During times of pandemic and national emergency, when flexibilities or waivers are allowed by CMS, supportive documentation is crucial to justify the need for our skilled care. Throughout the public health emergency, many providers have utilized the available waivers for SNFs, including “skilling in place.” With use of these waivers the following should be considered:
- Physician involvement, skilled nursing notes, and therapy evaluations and treatments should demonstrate medical necessity and skilled interventions relative to specific patient care needs.
- A signed physician certification will not suffice; the documentation needs to clearly support the order.
- The patient assessment, physician documentation, justification for the reason why the patient should be skilled in place versus discharged to the hospital, and hospital notes that document rationale for not admitting a patient or discharging early should all be obtained and recorded.
- Consistent and thorough documentation related to the care being delivered and why the particular care being provided is appropriate to the patient’s diagnosis, illness, or condition should be included.
- Strong facility processes, ongoing communication, and frequent medical record spot checks are the most effective ways to ensure that your records can best support the patient-centered care that is provided through the health care emergency and beyond.
After the emergency declaration is rescinded, it is very likely that CMS, either through the Office of the Inspector General (OIG) or contractors, will look to ensure that Medicare dollars were spent appropriately without fraud, waste or abuse. When evaluating the use of the waivers, it is important to focus on CMS’ goal to take “aggressive actions and exercise regulatory flexibilities to help healthcare providers contain the spread of 2019 Novel Coronavirus Disease (COVID-19).” Documentation will be critical to explain the rationale for the use of the waivers as well as clinical decision making for application.

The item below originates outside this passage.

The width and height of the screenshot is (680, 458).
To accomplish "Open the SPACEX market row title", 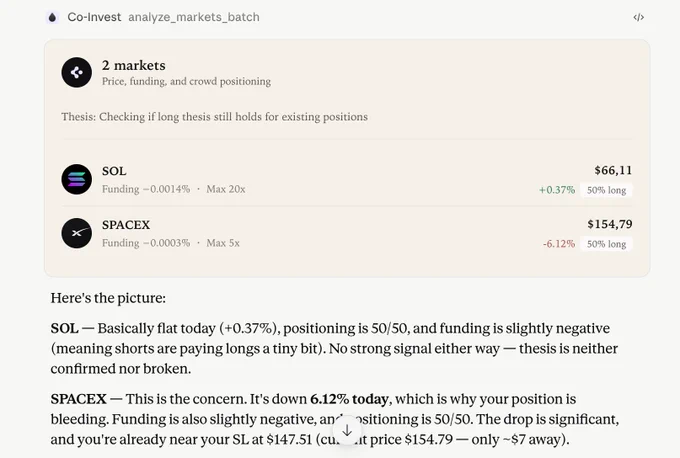I will tap(126, 225).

In conclusion, a thorough interdisciplinary treatment record is crucial to support the specialized services provided during this health care emergency. As we continue to provide excellent resident-centered care, we should ensure that we demonstrate the complexity, sophistication, and medical necessity of the services that we provide in our documentation. Documentation is paramount to fortify defensibility following this pandemic and to ensure our residents continue to have access to quality care.